La quatrième de couv m’a intriguée : une femme amnésique se retrouve dans un aéroport et s’interroge sur l’identité et la linguistique ( je suis tombée sur ce livre juste après ma lecture de ÉPÉPÉ, de Ferenc Karinthy, qui commence également dans un aéroport avec les mêmes thèmes d’identité et de langue – je le lis seulement maintenant vu la hauteur de ma PAL – les deux auteurs sont hongrois – autre coïncidence)
Le ton est original puisque l’auteure utilise la deuxième personne du pluriel pour s’adresser à cette jeune femme. Ce « vous » à la fois distant et poli ne manque pas d’humour, et de provocation…
La jeune femme découvre qu’elle a deux passeports l’un français, l’autre Yazige ; nous apprenons un peu plus loin que la Yazigie est un petit pays coincé entre la Pologne et l’Ukraine avec beaucoup de pommes de terre et aucun littoral.

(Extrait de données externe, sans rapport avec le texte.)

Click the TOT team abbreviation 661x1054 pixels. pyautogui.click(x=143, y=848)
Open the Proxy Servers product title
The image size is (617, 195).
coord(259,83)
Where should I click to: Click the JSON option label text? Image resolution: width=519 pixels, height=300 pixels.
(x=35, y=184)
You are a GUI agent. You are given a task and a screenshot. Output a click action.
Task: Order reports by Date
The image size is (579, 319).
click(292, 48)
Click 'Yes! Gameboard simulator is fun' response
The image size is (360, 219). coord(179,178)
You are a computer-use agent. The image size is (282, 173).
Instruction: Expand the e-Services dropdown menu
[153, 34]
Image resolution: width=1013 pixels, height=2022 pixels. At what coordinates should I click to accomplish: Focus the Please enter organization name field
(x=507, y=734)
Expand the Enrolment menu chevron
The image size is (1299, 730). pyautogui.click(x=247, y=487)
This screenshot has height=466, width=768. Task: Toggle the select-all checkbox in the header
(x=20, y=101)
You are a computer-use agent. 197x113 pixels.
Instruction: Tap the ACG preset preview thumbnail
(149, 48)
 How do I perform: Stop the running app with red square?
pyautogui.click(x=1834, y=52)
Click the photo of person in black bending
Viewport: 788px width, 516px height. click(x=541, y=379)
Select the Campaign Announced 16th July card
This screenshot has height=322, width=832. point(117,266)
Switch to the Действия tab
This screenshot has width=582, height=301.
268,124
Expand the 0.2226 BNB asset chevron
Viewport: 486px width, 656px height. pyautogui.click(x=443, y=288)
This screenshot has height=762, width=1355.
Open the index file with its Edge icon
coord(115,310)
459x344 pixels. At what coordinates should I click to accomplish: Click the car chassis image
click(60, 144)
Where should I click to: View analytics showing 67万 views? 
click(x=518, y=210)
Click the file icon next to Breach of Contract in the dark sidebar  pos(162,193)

Qu’est il arrivé à Rkvaa J-ai-oublié-son-nom-de-famille ? (patronyme qui pourrait être traduit par Fleur Martin en français de France)
Elle essaie de mener l’enquête et finit pas découvrir qu’elle est née en France de parents Yaziges. (Très organisés ses parents, décédés dans un accident de voiture , lui ont laissé toute leur vie bien rangée dans des cartons).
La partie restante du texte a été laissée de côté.